Requirement: Pick out every line of the entries below that contains the string "will", matching case exactly, and copy each one.

##### Recorded information

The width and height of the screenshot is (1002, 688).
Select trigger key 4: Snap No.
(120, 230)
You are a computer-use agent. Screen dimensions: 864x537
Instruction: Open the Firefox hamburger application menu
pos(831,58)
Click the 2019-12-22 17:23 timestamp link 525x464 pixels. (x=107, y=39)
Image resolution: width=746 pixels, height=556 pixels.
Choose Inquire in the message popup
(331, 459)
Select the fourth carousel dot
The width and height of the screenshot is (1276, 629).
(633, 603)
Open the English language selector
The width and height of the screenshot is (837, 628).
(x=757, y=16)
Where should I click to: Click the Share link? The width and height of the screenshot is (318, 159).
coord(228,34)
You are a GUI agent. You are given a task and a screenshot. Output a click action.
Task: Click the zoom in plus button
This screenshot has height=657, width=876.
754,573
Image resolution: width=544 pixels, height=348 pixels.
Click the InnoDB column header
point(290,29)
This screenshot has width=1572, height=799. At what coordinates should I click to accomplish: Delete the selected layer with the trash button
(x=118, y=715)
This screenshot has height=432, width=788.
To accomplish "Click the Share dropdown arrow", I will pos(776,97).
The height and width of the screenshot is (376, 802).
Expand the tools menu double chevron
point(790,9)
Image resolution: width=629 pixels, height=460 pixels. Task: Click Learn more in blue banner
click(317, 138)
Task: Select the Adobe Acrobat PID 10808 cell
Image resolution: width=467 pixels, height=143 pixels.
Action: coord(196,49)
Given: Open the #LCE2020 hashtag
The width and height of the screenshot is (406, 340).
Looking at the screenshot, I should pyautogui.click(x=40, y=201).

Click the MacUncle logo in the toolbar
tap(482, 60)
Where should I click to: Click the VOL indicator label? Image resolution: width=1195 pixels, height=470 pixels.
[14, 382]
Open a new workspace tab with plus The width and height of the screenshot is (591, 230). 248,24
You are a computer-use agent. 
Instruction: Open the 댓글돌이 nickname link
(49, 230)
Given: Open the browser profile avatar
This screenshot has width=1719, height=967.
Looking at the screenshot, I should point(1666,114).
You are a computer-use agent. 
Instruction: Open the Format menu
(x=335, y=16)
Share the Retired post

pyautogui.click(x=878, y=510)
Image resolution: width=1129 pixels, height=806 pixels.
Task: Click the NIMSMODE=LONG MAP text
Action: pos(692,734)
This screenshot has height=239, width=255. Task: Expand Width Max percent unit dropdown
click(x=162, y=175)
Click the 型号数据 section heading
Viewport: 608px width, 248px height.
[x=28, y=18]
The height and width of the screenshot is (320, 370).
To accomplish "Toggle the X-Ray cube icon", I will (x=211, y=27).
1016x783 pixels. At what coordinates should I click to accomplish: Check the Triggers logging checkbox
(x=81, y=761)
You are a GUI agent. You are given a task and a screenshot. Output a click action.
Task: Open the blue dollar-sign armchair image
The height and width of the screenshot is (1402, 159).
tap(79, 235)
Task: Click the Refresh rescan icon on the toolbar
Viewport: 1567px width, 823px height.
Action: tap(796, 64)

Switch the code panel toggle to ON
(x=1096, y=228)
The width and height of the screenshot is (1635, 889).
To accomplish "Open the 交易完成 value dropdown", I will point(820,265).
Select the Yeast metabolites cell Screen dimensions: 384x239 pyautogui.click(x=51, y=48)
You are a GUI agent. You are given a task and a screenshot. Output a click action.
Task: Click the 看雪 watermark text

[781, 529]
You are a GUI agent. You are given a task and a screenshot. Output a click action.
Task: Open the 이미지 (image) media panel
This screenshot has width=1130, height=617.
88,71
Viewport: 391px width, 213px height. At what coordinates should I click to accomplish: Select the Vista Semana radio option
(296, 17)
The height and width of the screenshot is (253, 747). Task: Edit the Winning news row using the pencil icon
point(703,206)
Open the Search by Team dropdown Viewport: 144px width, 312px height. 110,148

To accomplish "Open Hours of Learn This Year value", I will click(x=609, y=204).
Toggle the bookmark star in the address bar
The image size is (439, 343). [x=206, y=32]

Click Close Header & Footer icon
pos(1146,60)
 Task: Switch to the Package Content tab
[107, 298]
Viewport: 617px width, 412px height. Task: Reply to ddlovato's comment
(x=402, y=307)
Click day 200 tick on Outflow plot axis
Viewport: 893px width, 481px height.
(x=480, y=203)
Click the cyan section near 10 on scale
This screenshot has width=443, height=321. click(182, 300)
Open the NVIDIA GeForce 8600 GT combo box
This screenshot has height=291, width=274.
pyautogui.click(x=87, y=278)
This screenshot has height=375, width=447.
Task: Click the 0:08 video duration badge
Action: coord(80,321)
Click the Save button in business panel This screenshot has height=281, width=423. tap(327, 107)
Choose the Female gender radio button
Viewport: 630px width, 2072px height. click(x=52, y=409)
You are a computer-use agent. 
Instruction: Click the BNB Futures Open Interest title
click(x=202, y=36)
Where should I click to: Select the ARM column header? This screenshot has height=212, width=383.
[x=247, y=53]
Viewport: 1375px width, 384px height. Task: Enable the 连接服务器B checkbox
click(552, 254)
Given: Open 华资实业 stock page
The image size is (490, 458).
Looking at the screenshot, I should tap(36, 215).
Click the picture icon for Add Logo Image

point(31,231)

##########

Task response:
To accomplish "Click the Share dropdown arrow", I will pos(776,97).
To accomplish "Toggle the X-Ray cube icon", I will (x=211, y=27).
To accomplish "Open the 交易完成 value dropdown", I will point(820,265).
To accomplish "Open Hours of Learn This Year value", I will click(x=609, y=204).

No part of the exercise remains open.